Additionally, HRSA proposes upgrading the application to provide for
electronic submissions. Specifically, the modifications include: (1)
Inclusion of
[[Page 34766]]
board members, officers, employees, and contractors into one
comprehensive application that also includes volunteer health care
professionals, and (2) a fully electronic application that can be
submitted via HRSA's web based application system, the Electronic
Handbooks (EHBs). It is anticipated that these modifications will
decrease the time and effort required to complete the current OMB
approved FTCA application forms.
Need and Proposed Use of the Information: Deemed status for FTCA
medical malpractice coverage requires HRSA approval of an application
for deeming of certain eligible individuals from a sponsoring free
clinic.

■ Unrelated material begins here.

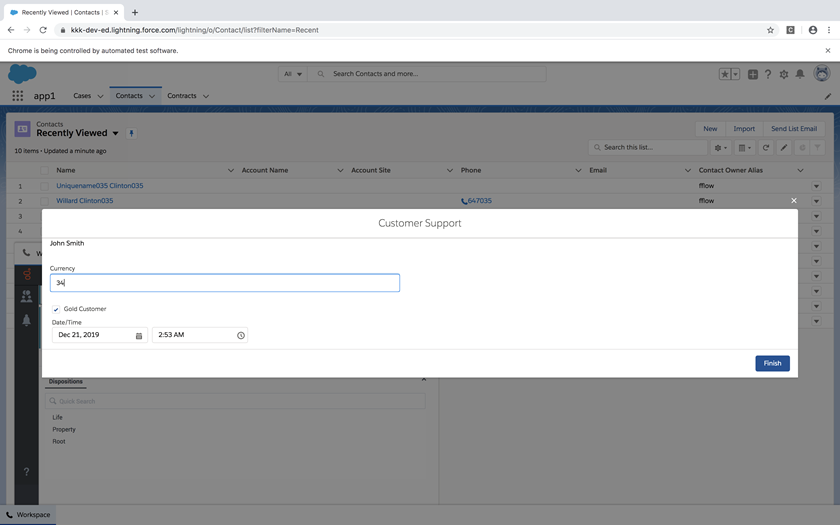Switch to the Cases tab
Screen dimensions: 840x525
82,96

The FTCA Free Clinic deeming application is an electronic
application submitted to HRSA through the EHBs as part of the process
of deeming qualified health care professionals, board members,
officers, and individual contractors. Sponsoring clinics are required
to submit a completed electronic application in addition to other
required documents as required by section 224(o) of the Public Health
Service Act (42 U.S.C. 233(o)). Applications are reviewed by program
staff before a deeming determination is made.
Likely Respondents: Respondents include nonprofit private entities
that meet the statutory and programmatic requirements as stated in
section 224(o) of the Public Health Service Act (42 U.S.C. 233(o)).

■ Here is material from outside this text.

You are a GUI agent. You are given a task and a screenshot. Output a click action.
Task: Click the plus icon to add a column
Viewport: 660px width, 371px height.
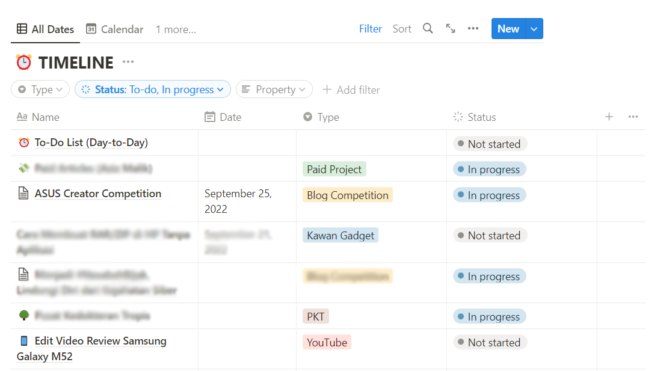pos(609,117)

Burden Statement: Burden in this context means the time expended by
persons to generate, maintain, retain, disclose or provide the
information requested. This includes the time needed to review
instructions; to develop, acquire, install and utilize technology and
systems for the purpose of collecting, validating and verifying
information, processing and maintaining information, and disclosing and
providing information; to train personnel and to be able to respond to
a collection of information; to search data sources; to complete and
review the collection of information; and to transmit or otherwise
disclose the information. The total annual burden hours estimated for
this Information Collection Request are summarized in the table below.

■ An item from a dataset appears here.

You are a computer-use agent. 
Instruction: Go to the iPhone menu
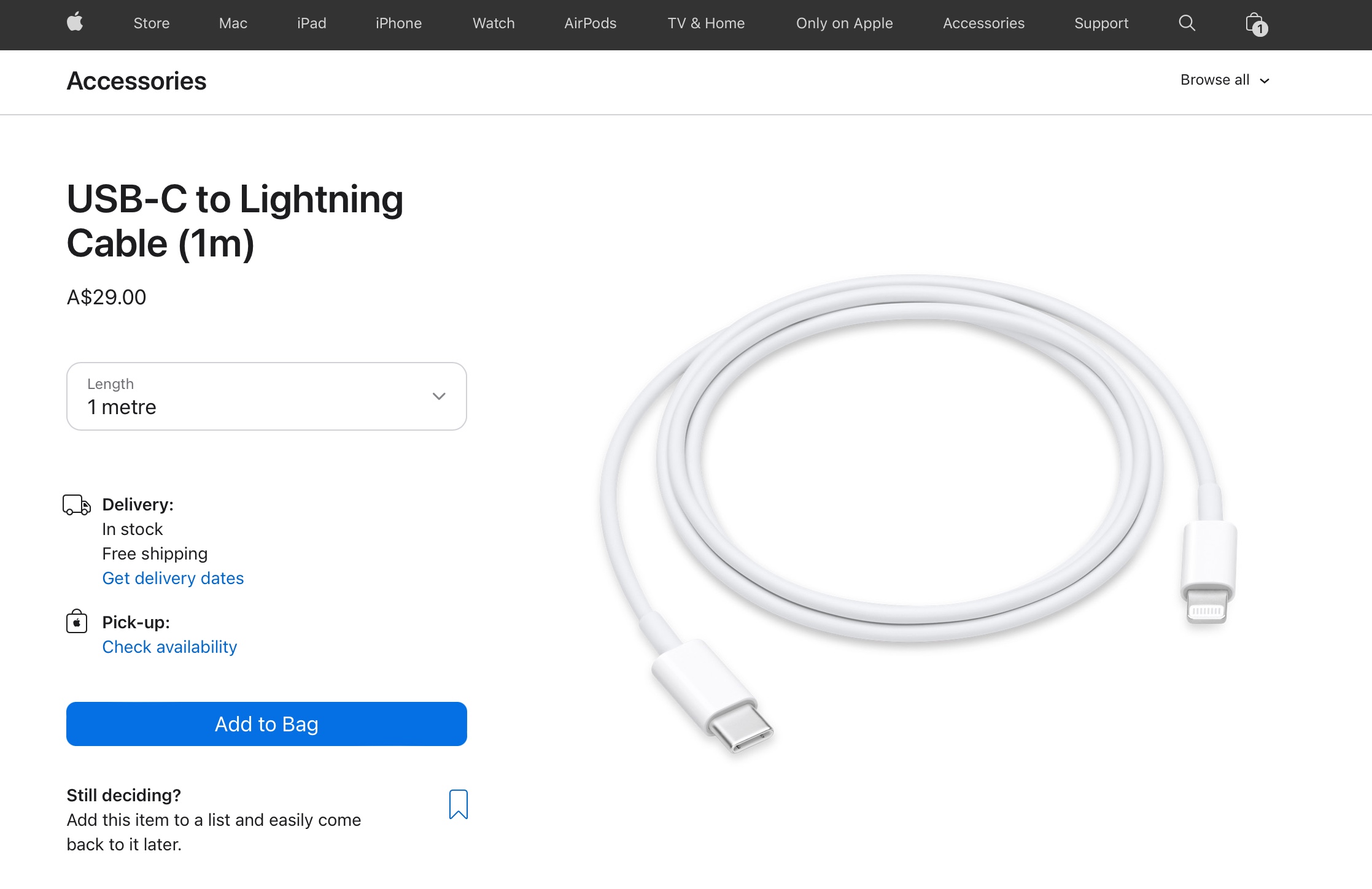click(398, 23)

Total Estimated Annualized burden hours:
--------------------------------------------------------------------------------------------------------------------------------------------------------
Number of Average burden
Form name Number of responses per Total responses per response Total burden
respondents respondent (in hours) hours
--------------------------------------------------------------------------------------------------------------------------------------------------------
FTCA Free Clinics Program Application.............................. 227 1 227 2 681
------------------------------------------------------------------------------------
Total.......................................................... 227 1 227 2 681
--------------------------------------------------------------------------------------------------------------------------------------------------------
HRSA specifically requests comments on (1) the necessity and
utility of the proposed information collection for the proper
performance of the agency's functions, (2) the accuracy of the
estimated burden, (3) ways to enhance the quality, utility, and clarity
of the information to be collected, and (4) the use of automated
collection techniques or other forms of information technology to
minimize the information collection burden.
Dated: June 11, 2014.
Jackie Painter,
Deputy Director, Division of Policy and Information Coordination.